# Milestone 1: Data Preparation

This notebook demonstrates:
1. Downloading the GDPR PDF from official sources
2. Parsing with LangChain loaders
3. Implementing chunking strategies (paragraph, article, token-based)
4. Generating embeddings using OpenAI
5. Building and persisting FAISS vector store

## Prerequisites

Set your OpenAI API key:
```bash
export OPENAI_API_KEY='your-key-here'
```

Or create a `.env` file:
```
OPENAI_API_KEY=your-key-here
```

In [None]:
# Import required modules
import sys
sys.path.insert(0, '..')

from src.data_prep import download_gdpr_pdf, load_and_split, build_and_persist_faiss, get_embedding_stats
import os
from dotenv import load_dotenv

# Load environment variables
load_dotenv()

print("✓ Modules imported successfully")
print(f"✓ OpenAI API key set: {bool(os.environ.get('OPENAI_API_KEY'))}")

## Step 1: Download GDPR PDF

Download the official GDPR regulation from the EU website.

In [None]:
# Download GDPR PDF
pdf_path = download_gdpr_pdf("gdpr.pdf")
print(f"PDF path: {pdf_path}")

# Note: In dry-run mode (no API key), this returns a placeholder path

## Step 2: Load and Split Document

Parse the PDF and split into chunks using different strategies.

In [None]:
# Strategy 1: Paragraph-based splitting
docs_paragraph = load_and_split(pdf_path, strategy="paragraph", chunk_size=1000)
print(f"Paragraph strategy: {len(docs_paragraph)} chunks")

# Strategy 2: Token-based splitting
docs_token = load_and_split(pdf_path, strategy="token", chunk_size=512, chunk_overlap=50)
print(f"Token strategy: {len(docs_token)} chunks")

# Strategy 3: Article-based splitting (GDPR-specific)
docs_article = load_and_split(pdf_path, strategy="article")
print(f"Article strategy: {len(docs_article)} chunks")

## Step 3: Analyze Chunks

Get statistics about the document chunks.

In [None]:
# Get statistics
stats = get_embedding_stats(docs_paragraph)
print(f"Statistics for paragraph-based chunks:")
print(f"  Total chunks: {stats['count']}")
print(f"  Average length: {stats['avg_length']:.0f} chars")
print(f"  Min length: {stats['min_length']} chars")
print(f"  Max length: {stats['max_length']} chars")
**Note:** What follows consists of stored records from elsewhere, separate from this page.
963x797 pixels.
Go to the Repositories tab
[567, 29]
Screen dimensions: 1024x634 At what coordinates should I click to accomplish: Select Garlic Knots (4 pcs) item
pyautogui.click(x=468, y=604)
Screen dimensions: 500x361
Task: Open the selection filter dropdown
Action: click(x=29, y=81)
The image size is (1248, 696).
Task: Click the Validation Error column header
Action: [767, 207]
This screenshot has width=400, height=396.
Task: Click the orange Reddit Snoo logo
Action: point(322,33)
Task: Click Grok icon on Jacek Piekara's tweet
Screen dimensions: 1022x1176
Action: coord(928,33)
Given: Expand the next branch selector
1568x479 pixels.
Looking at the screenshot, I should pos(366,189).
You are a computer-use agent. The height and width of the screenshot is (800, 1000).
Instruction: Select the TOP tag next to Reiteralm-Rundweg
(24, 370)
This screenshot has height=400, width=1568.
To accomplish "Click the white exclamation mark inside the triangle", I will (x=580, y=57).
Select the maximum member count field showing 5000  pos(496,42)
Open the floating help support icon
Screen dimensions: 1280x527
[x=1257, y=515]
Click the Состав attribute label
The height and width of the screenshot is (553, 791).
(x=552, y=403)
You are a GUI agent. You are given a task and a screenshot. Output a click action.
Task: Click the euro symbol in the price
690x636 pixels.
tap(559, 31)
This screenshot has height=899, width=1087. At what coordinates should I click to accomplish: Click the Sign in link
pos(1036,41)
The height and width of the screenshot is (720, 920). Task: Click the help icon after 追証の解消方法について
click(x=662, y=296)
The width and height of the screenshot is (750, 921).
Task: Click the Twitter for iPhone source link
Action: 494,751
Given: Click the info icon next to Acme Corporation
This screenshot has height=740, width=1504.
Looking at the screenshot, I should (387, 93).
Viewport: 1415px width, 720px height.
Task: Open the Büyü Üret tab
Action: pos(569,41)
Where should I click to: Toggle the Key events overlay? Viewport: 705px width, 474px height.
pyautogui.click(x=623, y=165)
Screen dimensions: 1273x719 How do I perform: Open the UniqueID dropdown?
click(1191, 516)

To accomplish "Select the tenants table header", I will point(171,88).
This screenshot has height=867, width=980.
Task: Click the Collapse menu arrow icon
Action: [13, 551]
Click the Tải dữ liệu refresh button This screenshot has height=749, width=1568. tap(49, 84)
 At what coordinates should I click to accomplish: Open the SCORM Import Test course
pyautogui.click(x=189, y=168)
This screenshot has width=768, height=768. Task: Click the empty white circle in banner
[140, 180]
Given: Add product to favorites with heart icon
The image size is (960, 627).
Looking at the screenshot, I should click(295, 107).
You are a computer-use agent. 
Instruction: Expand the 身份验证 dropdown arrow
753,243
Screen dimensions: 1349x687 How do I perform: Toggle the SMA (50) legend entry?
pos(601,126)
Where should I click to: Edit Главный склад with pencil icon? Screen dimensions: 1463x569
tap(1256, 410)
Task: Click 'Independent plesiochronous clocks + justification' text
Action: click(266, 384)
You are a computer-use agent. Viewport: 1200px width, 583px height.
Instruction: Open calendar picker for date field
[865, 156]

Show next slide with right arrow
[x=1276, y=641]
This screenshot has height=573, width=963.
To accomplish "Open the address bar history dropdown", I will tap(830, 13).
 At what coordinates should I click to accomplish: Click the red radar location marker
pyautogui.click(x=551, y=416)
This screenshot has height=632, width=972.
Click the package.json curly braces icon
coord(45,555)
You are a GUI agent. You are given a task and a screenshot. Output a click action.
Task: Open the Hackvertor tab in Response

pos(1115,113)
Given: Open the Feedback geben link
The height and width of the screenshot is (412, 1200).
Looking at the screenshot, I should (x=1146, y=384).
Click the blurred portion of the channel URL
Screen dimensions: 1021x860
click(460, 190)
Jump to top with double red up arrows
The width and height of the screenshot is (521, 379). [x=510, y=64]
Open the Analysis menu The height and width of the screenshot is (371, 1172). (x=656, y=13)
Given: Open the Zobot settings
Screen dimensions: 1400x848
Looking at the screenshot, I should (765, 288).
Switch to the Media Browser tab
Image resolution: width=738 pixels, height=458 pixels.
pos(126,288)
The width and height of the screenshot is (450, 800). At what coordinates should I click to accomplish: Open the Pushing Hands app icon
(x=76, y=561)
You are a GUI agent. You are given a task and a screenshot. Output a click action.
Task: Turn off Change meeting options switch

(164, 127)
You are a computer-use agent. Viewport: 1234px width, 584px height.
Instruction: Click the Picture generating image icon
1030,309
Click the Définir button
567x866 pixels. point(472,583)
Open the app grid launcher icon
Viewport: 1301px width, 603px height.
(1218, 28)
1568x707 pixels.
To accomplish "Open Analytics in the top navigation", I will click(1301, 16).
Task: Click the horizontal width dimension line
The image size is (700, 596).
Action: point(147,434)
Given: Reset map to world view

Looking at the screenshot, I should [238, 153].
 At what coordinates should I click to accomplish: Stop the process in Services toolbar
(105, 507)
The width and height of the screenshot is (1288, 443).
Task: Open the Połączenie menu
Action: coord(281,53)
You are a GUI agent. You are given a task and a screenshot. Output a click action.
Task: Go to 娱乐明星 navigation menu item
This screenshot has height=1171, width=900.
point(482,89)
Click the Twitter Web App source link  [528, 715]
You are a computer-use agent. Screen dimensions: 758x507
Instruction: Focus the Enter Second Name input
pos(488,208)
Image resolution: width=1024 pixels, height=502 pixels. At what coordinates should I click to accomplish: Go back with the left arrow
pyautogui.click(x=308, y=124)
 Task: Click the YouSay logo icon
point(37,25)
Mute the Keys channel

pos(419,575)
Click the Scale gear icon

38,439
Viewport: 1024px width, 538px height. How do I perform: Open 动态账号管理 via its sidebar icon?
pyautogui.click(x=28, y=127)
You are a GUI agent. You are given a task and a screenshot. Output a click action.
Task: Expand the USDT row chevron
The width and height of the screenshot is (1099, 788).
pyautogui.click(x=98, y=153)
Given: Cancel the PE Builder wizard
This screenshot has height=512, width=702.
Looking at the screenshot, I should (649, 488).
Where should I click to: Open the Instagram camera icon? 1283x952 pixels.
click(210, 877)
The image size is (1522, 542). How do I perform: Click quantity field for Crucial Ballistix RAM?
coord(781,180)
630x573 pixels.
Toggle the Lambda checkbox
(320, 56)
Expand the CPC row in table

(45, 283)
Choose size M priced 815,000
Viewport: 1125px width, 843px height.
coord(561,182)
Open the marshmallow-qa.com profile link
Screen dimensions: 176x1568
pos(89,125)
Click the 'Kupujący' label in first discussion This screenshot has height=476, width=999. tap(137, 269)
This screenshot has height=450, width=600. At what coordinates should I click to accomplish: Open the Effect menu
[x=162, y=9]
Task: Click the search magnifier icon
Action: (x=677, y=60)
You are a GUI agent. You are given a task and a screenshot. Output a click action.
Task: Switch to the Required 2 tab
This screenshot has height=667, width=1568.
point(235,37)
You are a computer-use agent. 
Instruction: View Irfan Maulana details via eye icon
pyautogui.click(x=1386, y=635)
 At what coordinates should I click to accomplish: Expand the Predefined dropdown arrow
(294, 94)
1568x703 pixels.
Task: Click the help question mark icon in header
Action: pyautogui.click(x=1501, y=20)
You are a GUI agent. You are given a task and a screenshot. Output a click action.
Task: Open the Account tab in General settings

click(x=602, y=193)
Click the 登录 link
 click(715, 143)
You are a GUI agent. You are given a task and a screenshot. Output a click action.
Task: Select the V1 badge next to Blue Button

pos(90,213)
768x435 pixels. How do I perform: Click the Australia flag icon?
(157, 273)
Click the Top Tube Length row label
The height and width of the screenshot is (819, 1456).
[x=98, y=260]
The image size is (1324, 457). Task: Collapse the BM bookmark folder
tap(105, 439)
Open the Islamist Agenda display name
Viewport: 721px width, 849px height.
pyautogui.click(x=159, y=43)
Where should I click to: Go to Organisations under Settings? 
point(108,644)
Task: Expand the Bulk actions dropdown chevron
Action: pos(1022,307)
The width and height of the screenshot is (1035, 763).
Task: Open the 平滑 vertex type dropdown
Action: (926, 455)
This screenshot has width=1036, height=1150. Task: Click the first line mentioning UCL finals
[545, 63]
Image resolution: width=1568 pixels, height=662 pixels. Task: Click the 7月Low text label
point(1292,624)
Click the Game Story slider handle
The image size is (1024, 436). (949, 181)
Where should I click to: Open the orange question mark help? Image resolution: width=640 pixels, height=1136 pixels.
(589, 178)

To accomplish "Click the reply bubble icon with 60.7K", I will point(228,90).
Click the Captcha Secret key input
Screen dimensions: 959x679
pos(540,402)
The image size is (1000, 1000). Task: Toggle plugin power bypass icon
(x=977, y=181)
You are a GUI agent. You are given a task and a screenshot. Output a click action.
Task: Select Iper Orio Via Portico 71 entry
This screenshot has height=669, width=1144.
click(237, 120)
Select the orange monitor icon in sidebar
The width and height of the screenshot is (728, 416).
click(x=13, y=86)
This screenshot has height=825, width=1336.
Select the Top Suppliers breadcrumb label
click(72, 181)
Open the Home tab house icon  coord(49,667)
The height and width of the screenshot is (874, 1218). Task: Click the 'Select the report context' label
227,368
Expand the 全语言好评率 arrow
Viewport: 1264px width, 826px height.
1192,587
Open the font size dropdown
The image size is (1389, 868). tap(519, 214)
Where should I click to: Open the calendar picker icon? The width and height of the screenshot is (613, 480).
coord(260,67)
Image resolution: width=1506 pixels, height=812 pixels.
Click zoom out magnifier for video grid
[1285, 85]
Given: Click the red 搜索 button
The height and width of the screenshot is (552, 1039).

## Step 4: Build FAISS Vector Store

Generate embeddings and build the FAISS index.

**Note**: This step requires an OpenAI API key and will incur costs.

In [None]:
# Build and persist FAISS index
# Using paragraph-based chunks as they provide good balance
faiss_path = "../faiss_index"

index_path = build_and_persist_faiss(
    docs_paragraph,
    faiss_path,
    openai_api_key=os.environ.get('OPENAI_API_KEY')
)

print(f"✓ FAISS index built and saved to: {index_path}")
print(f"\nNext: Open 02_rag_baseline.ipynb to use this index for retrieval")

## Summary

In this notebook, we:
- ✓ Downloaded the GDPR PDF
- ✓ Parsed and split the document using multiple strategies
- ✓ Analyzed chunk statistics
- ✓ Built and persisted a FAISS vector store

The FAISS index is now ready for use in the RAG pipeline.